$100 oil no longer unthinkable

Singapore, September 4:

Oil prices at $100 a barrel are no longer an unthinkable prospect in the aftermath of Hurricane Katrina, and Asian demand is part of the reason, analysts said. Predictions by US investment bank Goldman Sachs in March that oil prices could race upwards to $105 a barrel were widely ridiculed, but the damage unleashed by the US storm has made others now consider it a possibility. Sceptics say oil prices are becoming a bubble just waiting to burst after striking a record high of $70.85 a barrel last week as Katrina hit oil-producing and refining areas in the southern US, and there appears to be relief in the short term. Global oil prices retreated from $70 territory on Friday when the US government led a drive by major industrial powers to release emergency supplies of crude.
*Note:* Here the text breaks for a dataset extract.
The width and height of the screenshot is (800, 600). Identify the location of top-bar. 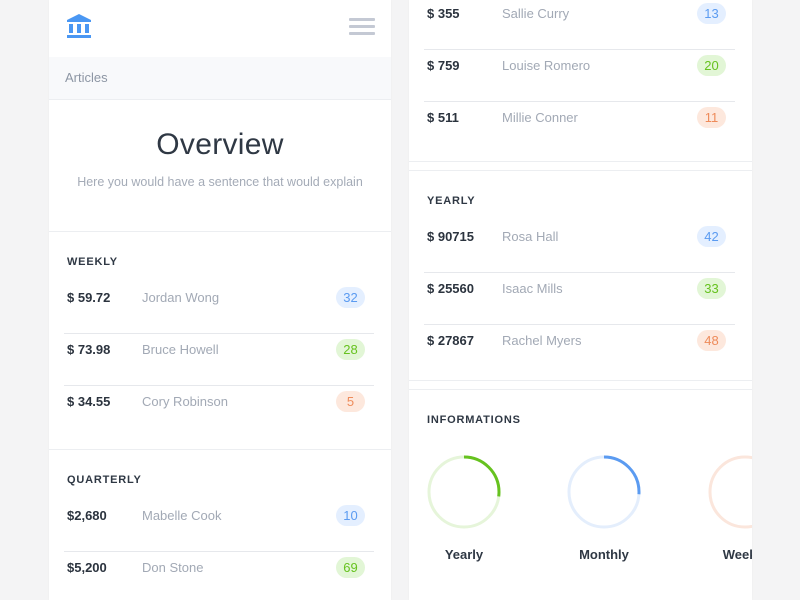
(220, 28).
New York’s main contract, light sweet crude for delivery in October, fell to close at $67.57 a barrel.

Asian Development Bank president Haruhiko Kuroda said in Singapore that “I don’t think $70 will be mai-ntained, but how much and when prices start to decline no one knows. There’s a great uncertainty.” Travel expert John Koldowski, managing director of the Strategic Intelligence Centre at the Pacific Asia Travel Association in Bangkok, said the industry was taking “a long hard look” at what is going on in the oil sector. Analysts had dismissed speculation of $100 oil a few months back but “we’re really now starting to take it seriously,” he said, “It’s a whole new ballgame for us. We’re now talking about prolonged levels of relatively high oil prices.”
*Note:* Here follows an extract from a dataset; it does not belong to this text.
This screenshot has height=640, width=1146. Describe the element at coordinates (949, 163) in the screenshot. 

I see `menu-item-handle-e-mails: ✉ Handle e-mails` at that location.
Some analysts say that with refineries in the US Gulf Coast hammered by Katrina, all that is needed to push prices up to $100 is a terrorist attack or labour strike in one of the major oil-producting nations. “If we have supply disruptions in Saudi Arabia, Iraq or Venezuela or Nigeria, then it could be even worse,” said Tony Nunan, manager for energy risk management with Mitsubishi Corp’s international petroleum business in Tokyo, “We could easily have a bigger problem if this sort of thing (labour strike) or terrorist attack occurs in a major oil producing country now prices will shoot up to three-digit figures.”
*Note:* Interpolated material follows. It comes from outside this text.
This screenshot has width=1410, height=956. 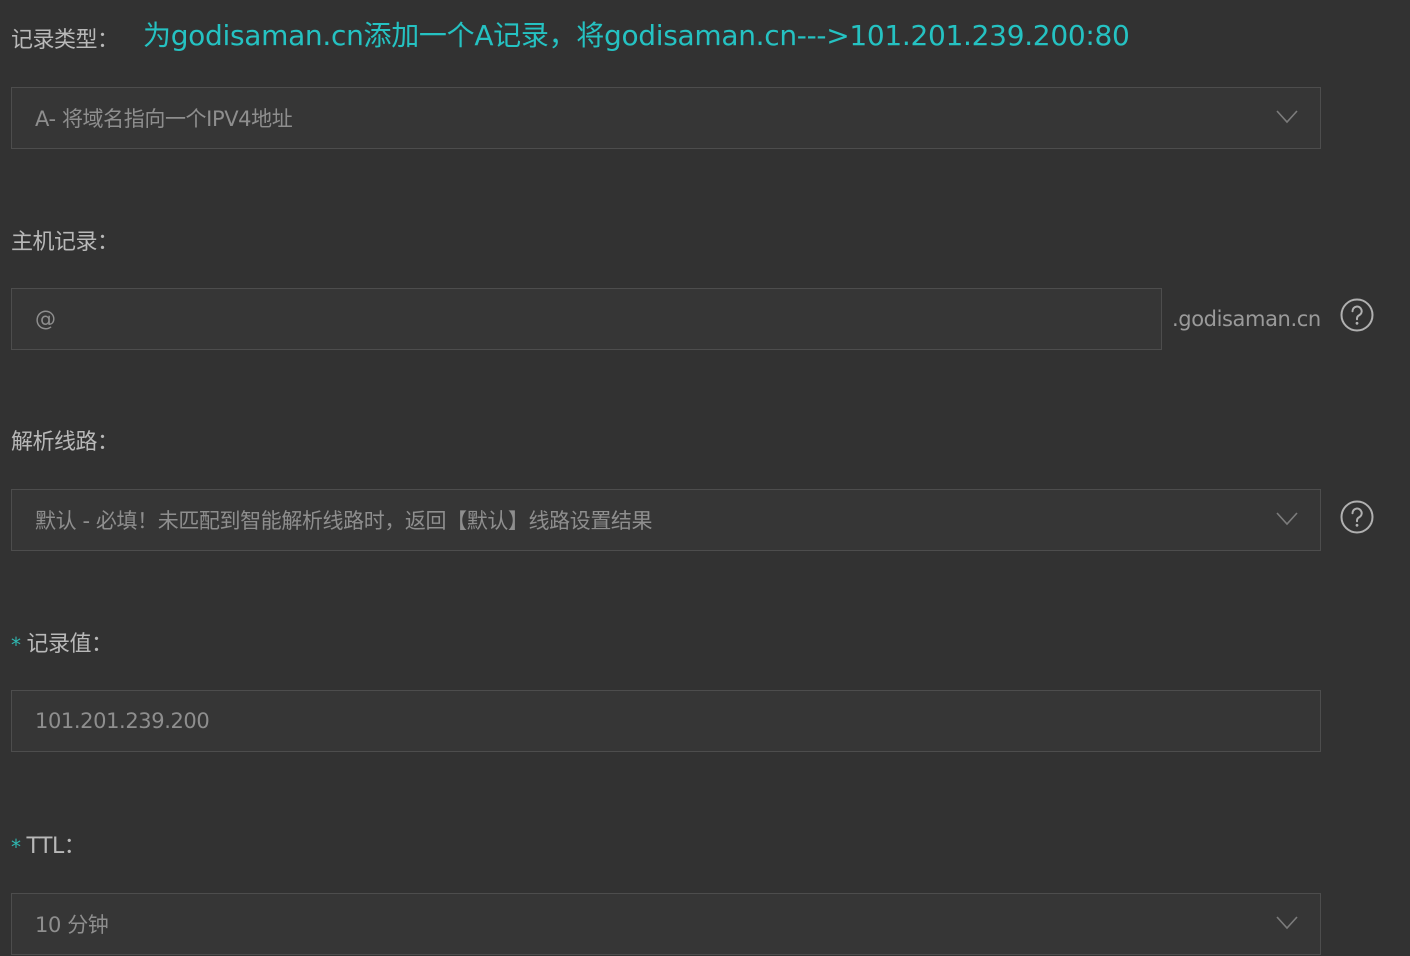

Saudi Arabia, the world’s biggest crude producer which holds the largest proven oil reserves of 261.2 billion barrels or more than a quarter of the global total, has been rocked by a spate of bloody attacks attributed to Al-Qaeda militants in the past two years. Analysts have warned any disruption to Saudi Arabia’s production facilities would send shockwaves as it is the only oil-producing country believed to have the spare capacity to raise output. “It keeps nervousness and prices high,” she said. Oil prices have risen by more than 50 per cent since the end of 2004 when they were trading at around $43 a barrel. The sharp spike in oil prices is attributed mainly to the world’s growing thirst for black gold, with the sizzling Chinese economy and strong US consumer demand singled out as the major demand drivers. A pressing worry now is how much damage has been inflicted on US refineries in the Gulf of Mexico region, which accounts for a quarter of the country’s total oil output.